Task requirements. Once you have read the records below, print them again exactly as they stand.

Data supplied.

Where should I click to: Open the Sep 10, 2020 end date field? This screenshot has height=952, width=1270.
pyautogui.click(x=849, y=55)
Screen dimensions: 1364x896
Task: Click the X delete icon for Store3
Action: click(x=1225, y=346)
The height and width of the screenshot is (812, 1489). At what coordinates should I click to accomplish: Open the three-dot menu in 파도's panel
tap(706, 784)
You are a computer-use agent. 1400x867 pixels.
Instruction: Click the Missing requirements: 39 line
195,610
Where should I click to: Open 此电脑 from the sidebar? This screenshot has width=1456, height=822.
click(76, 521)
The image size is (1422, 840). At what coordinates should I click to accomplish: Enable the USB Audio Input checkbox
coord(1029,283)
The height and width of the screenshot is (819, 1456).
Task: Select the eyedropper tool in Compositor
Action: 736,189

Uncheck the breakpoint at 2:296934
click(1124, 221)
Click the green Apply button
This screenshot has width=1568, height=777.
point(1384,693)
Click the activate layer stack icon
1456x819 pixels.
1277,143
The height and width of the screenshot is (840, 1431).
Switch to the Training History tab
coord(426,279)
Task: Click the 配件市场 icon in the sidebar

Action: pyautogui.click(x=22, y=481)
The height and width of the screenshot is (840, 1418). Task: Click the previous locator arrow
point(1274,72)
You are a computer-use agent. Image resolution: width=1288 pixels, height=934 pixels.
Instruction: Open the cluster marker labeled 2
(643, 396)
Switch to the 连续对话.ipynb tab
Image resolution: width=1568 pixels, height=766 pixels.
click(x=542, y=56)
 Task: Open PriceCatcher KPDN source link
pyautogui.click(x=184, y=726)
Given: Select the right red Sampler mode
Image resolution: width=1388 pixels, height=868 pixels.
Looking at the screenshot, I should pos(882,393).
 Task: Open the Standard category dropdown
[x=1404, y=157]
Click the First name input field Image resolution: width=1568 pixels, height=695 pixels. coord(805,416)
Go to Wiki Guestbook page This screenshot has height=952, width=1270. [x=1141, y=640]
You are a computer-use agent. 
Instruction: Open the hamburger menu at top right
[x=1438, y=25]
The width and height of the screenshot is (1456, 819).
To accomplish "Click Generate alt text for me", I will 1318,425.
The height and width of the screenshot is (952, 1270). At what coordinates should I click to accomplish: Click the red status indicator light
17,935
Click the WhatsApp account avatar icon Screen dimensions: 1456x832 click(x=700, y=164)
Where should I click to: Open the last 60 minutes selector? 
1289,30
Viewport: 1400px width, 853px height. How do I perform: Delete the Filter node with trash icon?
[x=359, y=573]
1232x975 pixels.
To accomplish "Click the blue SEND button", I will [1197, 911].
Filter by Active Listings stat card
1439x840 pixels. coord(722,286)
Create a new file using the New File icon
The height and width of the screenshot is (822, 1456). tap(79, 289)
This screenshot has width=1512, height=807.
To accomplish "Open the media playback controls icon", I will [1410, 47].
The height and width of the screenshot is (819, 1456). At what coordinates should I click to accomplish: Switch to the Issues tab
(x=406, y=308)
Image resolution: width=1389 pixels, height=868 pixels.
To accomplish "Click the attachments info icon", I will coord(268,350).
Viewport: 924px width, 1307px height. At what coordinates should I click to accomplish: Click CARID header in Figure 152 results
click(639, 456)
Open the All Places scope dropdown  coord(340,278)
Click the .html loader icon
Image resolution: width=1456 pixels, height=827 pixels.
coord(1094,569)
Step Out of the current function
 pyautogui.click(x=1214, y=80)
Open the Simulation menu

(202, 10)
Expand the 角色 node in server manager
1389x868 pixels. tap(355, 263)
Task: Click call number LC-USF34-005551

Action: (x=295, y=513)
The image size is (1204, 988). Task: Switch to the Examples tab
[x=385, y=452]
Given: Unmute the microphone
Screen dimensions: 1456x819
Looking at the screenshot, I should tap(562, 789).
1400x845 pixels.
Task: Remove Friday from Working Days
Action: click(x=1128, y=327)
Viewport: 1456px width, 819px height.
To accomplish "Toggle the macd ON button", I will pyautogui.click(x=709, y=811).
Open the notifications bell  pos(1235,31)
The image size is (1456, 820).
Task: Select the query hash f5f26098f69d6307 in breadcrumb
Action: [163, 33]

Exercise answer.
Where should I click to: Open the Sep 10, 2020 end date field? This screenshot has height=952, width=1270.
pyautogui.click(x=849, y=55)
Screen dimensions: 1364x896
Task: Click the X delete icon for Store3
Action: click(x=1225, y=346)
The height and width of the screenshot is (812, 1489). At what coordinates should I click to accomplish: Open the three-dot menu in 파도's panel
tap(706, 784)
You are a computer-use agent. 1400x867 pixels.
Instruction: Click the Missing requirements: 39 line
195,610
Where should I click to: Open 此电脑 from the sidebar? This screenshot has width=1456, height=822.
click(76, 521)
The image size is (1422, 840). At what coordinates should I click to accomplish: Enable the USB Audio Input checkbox
coord(1029,283)
The height and width of the screenshot is (819, 1456).
Task: Select the eyedropper tool in Compositor
Action: 736,189

Uncheck the breakpoint at 2:296934
click(1124, 221)
Click the green Apply button
This screenshot has width=1568, height=777.
point(1384,693)
Click the activate layer stack icon
1456x819 pixels.
1277,143
The height and width of the screenshot is (840, 1431).
Switch to the Training History tab
coord(426,279)
Task: Click the 配件市场 icon in the sidebar

Action: pyautogui.click(x=22, y=481)
The height and width of the screenshot is (840, 1418). Task: Click the previous locator arrow
point(1274,72)
You are a computer-use agent. Image resolution: width=1288 pixels, height=934 pixels.
Instruction: Open the cluster marker labeled 2
(643, 396)
Switch to the 连续对话.ipynb tab
Image resolution: width=1568 pixels, height=766 pixels.
click(x=542, y=56)
 Task: Open PriceCatcher KPDN source link
pyautogui.click(x=184, y=726)
Given: Select the right red Sampler mode
Image resolution: width=1388 pixels, height=868 pixels.
Looking at the screenshot, I should pos(882,393).
 Task: Open the Standard category dropdown
[x=1404, y=157]
Click the First name input field Image resolution: width=1568 pixels, height=695 pixels. coord(805,416)
Go to Wiki Guestbook page This screenshot has height=952, width=1270. [x=1141, y=640]
You are a computer-use agent. 
Instruction: Open the hamburger menu at top right
[x=1438, y=25]
The width and height of the screenshot is (1456, 819).
To accomplish "Click Generate alt text for me", I will 1318,425.
The height and width of the screenshot is (952, 1270). At what coordinates should I click to accomplish: Click the red status indicator light
17,935
Click the WhatsApp account avatar icon Screen dimensions: 1456x832 click(x=700, y=164)
Where should I click to: Open the last 60 minutes selector? 
1289,30
Viewport: 1400px width, 853px height. How do I perform: Delete the Filter node with trash icon?
[x=359, y=573]
1232x975 pixels.
To accomplish "Click the blue SEND button", I will [1197, 911].
Filter by Active Listings stat card
1439x840 pixels. coord(722,286)
Create a new file using the New File icon
The height and width of the screenshot is (822, 1456). tap(79, 289)
This screenshot has width=1512, height=807.
To accomplish "Open the media playback controls icon", I will [1410, 47].
The height and width of the screenshot is (819, 1456). At what coordinates should I click to accomplish: Switch to the Issues tab
(x=406, y=308)
Image resolution: width=1389 pixels, height=868 pixels.
To accomplish "Click the attachments info icon", I will coord(268,350).
Viewport: 924px width, 1307px height. At what coordinates should I click to accomplish: Click CARID header in Figure 152 results
click(639, 456)
Open the All Places scope dropdown  coord(340,278)
Click the .html loader icon
Image resolution: width=1456 pixels, height=827 pixels.
coord(1094,569)
Step Out of the current function
 pyautogui.click(x=1214, y=80)
Open the Simulation menu

(202, 10)
Expand the 角色 node in server manager
1389x868 pixels. tap(355, 263)
Task: Click call number LC-USF34-005551

Action: (x=295, y=513)
The image size is (1204, 988). Task: Switch to the Examples tab
[x=385, y=452]
Given: Unmute the microphone
Screen dimensions: 1456x819
Looking at the screenshot, I should tap(562, 789).
1400x845 pixels.
Task: Remove Friday from Working Days
Action: click(x=1128, y=327)
Viewport: 1456px width, 819px height.
To accomplish "Toggle the macd ON button", I will pyautogui.click(x=709, y=811).
Open the notifications bell  pos(1235,31)
The image size is (1456, 820).
Task: Select the query hash f5f26098f69d6307 in breadcrumb
Action: [163, 33]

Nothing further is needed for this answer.